Zuletzt möchte ich anmerken, dass auch ich mich - allerdings nur kurz - verfahren habe, weil am Ende der ersten Abfahrt ein Schild gefehlt hat (es war nur das Schild für die "B" Strecke da, ich war aber auf "A" unterwegs und bin deshalb falsch abgebogen). War aber kein großes Problem, war sowieso ganz hinten unterwegs, und der Besenwagen hat mich schnell wieder am richtigen Weg gebracht.....

Habe in Euer E-Mail gelesen, dass - wieder einmal - jemand versucht hat, Eure Veranstaltung zu sabotieren, indem Schilder entwendet oder gedreht wurden. Ich weiss nicht, ob mein kleines Problem damit zu tun hat. Ist letzten Endes auch egal, bei meinem Ergebnis. Ich hoffe nur, dass diese idioten es nicht schaffen werden, Euch zu entmutigen, habe schón einmal erlebt, wie eine neue Veranstaltung - Patscherkofelmarathon - eben so im Keime erstickt wurde.

Alles in einem eine gelungene Premiere, auch die Idee mit dem Kaiserschmarrn im Ziel war einfach nur genial.... wie gut kann so eine Mehlspeise nur schmecken, nach getaner Arbeit.....

Liebe Grüße und hoffentlich bis nächstes Jahr....


----------



## MTB-News.de




----------



## Steppenwolf39 (16. Mai 2015)

Also wenn es nächstes Jahr auch wieder Kaiserschmarrn im Ziel gibt, dann bin ich dabei!


----------



## flux (19. Mai 2015)

Danke für das insgesamt positive Feedback! Wir haben mit begrenzten Mitteln und Helfern versucht unser bestes zu geben.

**BEREITGESTELLTE DATEN**

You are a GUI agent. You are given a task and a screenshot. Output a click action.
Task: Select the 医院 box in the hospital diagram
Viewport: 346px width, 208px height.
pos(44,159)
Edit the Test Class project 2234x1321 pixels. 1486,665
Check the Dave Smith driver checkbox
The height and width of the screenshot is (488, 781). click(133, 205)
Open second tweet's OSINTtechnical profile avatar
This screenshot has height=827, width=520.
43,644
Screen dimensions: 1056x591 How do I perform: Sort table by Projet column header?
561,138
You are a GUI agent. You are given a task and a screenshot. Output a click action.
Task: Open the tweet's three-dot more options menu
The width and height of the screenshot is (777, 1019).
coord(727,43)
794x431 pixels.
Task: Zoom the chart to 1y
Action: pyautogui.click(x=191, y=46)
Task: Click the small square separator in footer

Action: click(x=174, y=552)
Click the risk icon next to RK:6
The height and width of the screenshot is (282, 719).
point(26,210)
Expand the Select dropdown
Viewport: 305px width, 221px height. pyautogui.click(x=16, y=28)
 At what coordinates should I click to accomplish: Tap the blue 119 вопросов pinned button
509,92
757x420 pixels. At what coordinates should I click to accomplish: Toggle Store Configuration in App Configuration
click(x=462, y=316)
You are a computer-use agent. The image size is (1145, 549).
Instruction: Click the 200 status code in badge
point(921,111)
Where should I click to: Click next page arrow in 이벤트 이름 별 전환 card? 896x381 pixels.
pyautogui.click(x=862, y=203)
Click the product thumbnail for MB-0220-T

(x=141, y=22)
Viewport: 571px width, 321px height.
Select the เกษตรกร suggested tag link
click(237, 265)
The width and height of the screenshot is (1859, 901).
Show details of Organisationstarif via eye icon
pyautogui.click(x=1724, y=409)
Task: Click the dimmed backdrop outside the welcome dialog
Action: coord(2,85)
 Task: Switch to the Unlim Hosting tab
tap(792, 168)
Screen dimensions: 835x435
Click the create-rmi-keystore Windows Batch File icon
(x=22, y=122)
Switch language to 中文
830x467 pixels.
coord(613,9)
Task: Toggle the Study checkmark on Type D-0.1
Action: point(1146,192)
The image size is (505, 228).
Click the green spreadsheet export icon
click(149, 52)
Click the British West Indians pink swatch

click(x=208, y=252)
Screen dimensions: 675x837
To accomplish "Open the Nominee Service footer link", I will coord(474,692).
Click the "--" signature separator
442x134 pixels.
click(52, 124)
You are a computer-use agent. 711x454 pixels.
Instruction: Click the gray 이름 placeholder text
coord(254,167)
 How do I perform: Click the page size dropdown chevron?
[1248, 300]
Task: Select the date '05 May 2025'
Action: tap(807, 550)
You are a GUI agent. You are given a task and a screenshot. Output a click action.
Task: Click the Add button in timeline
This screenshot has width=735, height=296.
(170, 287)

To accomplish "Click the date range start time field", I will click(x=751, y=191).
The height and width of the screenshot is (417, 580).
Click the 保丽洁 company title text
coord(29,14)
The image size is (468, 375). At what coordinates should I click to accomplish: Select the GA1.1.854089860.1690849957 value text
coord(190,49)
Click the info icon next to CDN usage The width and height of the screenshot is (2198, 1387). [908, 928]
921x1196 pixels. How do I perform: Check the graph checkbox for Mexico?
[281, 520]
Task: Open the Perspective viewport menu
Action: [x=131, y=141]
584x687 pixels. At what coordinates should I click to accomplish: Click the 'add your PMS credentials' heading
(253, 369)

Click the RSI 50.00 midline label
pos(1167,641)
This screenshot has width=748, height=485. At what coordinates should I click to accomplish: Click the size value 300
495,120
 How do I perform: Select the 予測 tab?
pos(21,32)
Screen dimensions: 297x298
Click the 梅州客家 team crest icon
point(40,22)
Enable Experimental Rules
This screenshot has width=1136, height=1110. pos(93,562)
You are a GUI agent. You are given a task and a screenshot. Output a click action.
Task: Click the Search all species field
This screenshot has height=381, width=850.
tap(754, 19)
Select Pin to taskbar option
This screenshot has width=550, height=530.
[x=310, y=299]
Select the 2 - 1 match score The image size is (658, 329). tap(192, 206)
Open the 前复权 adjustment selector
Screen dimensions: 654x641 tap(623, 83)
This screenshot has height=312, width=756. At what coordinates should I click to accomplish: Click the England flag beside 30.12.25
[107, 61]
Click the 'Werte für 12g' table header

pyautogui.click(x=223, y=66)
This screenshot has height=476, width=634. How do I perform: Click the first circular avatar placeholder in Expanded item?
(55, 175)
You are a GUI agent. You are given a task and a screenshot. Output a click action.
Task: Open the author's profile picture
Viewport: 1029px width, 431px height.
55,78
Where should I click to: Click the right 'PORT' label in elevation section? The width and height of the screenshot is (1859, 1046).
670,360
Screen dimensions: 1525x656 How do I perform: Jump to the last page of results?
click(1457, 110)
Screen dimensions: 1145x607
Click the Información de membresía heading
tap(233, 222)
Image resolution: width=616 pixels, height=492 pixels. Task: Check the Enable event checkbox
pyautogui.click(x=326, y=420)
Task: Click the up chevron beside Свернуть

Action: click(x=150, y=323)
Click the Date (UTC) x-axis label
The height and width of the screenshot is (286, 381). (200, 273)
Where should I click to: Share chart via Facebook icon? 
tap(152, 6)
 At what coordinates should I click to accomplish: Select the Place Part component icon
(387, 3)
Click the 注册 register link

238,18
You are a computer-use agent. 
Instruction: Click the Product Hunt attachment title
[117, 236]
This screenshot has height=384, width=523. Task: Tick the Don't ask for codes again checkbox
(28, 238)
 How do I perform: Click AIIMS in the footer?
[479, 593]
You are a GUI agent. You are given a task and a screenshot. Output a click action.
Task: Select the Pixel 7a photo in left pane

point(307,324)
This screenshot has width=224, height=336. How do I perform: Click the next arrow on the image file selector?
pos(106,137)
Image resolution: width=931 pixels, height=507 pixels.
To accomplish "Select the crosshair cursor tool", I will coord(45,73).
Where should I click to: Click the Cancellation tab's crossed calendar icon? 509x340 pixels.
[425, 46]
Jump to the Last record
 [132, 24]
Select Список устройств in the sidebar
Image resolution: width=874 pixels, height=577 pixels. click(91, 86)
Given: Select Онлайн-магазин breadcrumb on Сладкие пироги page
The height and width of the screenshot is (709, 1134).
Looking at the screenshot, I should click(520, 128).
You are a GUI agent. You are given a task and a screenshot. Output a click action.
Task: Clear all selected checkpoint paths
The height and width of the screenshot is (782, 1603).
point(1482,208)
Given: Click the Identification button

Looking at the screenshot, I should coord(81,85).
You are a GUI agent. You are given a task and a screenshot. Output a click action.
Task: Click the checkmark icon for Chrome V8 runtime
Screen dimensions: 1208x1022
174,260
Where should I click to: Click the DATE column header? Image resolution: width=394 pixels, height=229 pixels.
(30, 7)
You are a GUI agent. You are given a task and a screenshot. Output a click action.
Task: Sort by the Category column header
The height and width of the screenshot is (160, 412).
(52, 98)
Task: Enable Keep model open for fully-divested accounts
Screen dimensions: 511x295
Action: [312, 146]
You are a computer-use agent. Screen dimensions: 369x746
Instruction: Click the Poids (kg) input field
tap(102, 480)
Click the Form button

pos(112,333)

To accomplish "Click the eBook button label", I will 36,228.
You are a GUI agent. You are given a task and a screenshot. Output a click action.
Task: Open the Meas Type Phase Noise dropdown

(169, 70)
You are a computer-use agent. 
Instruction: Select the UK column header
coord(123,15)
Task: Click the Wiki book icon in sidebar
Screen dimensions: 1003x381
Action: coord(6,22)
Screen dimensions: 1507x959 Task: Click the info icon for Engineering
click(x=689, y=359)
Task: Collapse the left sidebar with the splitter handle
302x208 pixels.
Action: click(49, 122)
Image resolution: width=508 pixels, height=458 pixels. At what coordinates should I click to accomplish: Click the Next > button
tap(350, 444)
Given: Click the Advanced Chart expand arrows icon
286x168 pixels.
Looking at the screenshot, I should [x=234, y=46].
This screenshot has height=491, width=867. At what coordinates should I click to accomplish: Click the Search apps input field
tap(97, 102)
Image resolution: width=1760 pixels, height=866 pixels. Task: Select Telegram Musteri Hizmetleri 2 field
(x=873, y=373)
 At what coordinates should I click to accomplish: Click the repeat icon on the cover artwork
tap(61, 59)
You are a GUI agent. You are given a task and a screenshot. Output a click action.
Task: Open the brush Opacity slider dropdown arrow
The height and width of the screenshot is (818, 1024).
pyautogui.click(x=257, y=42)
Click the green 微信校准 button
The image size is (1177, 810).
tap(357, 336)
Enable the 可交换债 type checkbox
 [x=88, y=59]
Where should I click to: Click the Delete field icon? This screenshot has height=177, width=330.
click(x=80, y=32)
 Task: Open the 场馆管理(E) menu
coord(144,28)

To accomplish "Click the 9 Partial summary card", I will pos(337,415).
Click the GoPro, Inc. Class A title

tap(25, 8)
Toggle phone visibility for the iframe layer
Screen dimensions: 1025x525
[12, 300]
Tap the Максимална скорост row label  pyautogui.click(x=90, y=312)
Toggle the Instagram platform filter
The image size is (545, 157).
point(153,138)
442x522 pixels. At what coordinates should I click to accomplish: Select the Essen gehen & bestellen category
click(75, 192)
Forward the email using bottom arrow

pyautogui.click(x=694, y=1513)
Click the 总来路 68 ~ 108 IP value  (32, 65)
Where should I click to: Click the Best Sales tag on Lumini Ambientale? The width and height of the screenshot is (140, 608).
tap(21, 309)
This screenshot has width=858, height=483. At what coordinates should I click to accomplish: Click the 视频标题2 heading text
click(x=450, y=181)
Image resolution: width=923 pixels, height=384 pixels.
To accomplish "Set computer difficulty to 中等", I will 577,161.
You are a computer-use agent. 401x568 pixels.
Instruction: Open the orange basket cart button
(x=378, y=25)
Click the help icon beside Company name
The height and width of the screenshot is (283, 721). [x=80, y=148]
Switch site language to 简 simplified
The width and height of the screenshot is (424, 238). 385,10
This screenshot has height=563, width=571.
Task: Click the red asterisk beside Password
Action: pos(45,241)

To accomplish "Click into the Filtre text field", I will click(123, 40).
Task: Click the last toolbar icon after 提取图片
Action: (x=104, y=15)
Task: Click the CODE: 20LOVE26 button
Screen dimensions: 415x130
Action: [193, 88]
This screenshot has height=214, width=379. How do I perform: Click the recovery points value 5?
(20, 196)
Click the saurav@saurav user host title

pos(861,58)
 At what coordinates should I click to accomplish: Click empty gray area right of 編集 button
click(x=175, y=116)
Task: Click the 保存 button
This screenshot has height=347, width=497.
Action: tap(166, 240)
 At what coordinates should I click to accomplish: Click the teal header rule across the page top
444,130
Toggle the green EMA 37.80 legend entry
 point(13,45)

**AUFGABEN**
**1.** Beantworte anhand des Forumstexts zur Mountainbike-Veranstaltung die folgenden Fragen.
(a) Warum ist die Person, die den ersten Abschnitt verfasst hat, falsch abgebogen?
(b) Was gab es laut diesem Abschnitt im Ziel zu essen?
(c) An welchem Datum erschien der Beitrag von flux?
**2.** Gib aus dem Forumstext zur Mountainbike-Veranstaltung alles von „Habe in Euer“ bis hinunter zu „Keime erstickt wurde.“ unverändert wieder.
**3.** Fahre mit dem Forumstext zur Mountainbike-Veranstaltung fort und knüpfe dabei an dessen letzten Satz an.

**LÖSUNGEN**
**1.**
(a) Am Ende der ersten Abfahrt fehlte ein Schild. Es war nur das Schild für die „B“-Strecke vorhanden, die Person war aber auf der „A“-Strecke unterwegs.
(b) Kaiserschmarrn.
(c) Am 19. Mai 2015.

**2.**
Habe in Euer E-Mail gelesen, dass - wieder einmal - jemand versucht hat, Eure Veranstaltung zu sabotieren, indem Schilder entwendet oder gedreht wurden. Ich weiss nicht, ob mein kleines Problem damit zu tun hat. Ist letzten Endes auch egal, bei meinem Ergebnis. Ich hoffe nur, dass diese idioten es nicht schaffen werden, Euch zu entmutigen, habe schón einmal erlebt, wie eine neue Veranstaltung - Patscherkofelmarathon - eben so im Keime erstickt wurde.

**3.**
Natürlich werden wir versuchen die Veranstaltung weiter wachsen zu lassen!
Beim Patscherkofel-Desaster war ich leider oder zum Glück auch dabei. Leider hat man als Mountainbiker nicht nur Freunde.... 
Aber davon lassen wir uns nicht unterkriegen ;-)

Kaiserschmarrn kommt also wohl ganz oben auf die Wunschliste für 2016


----------



## Steppenwolf39 (26. Mai 2016)

Gibt's irgendwo ein Höhenprofil oder GPS Daten der Langstrecke?
Auf der Homepage des Veranstalters steht nur Infos folgen... 
3 Tage vorm Rennen wäre das schon mal interessant zu wissen;-)


----------



## 82statt96 (27. Mai 2016)

Steppenwolf39 schrieb:


> Gibt's irgendwo ein Höhenprofil oder GPS Daten der Langstrecke?
> Auf der Homepage des Veranstalters steht nur Infos folgen...
> 3 Tage vorm Rennen wäre das schon mal interessant zu wissen;-)



Hallo Steppenwolf, 

ich weiß nicht ob Du es nicht schon gesehen hast, aber wenn Du weiter nach unten scrollst findest Du die Strecke samt Höhenprofil, ich glaube auch samt GPS-Daten


----------



## Steppenwolf39 (27. Mai 2016)

Danke!
Entweder ich war blind oder es ist wirklich neu. Ich fürchte ersteres...


----------



## 82statt96 (27. Mai 2016)

Steppenwolf39 schrieb:


> Danke!
> Entweder ich war blind oder es ist wirklich neu. Ich fürchte ersteres...



Kein Problem, 
hab ich am Anfang auch nicht gefunden... dann bis Sonntag und uns allen viel Spaß!


----------



## __Stefan__ (29. Mai 2016)

Und, wir war es? Strecke? Sonst?


----------



## Steppenwolf39 (29. Mai 2016)

Ich bin zum ersten Mal in Wörgl gefahren. Strecke war okay bzw. besser als erwartet, aber das ist auch immer subjektiv.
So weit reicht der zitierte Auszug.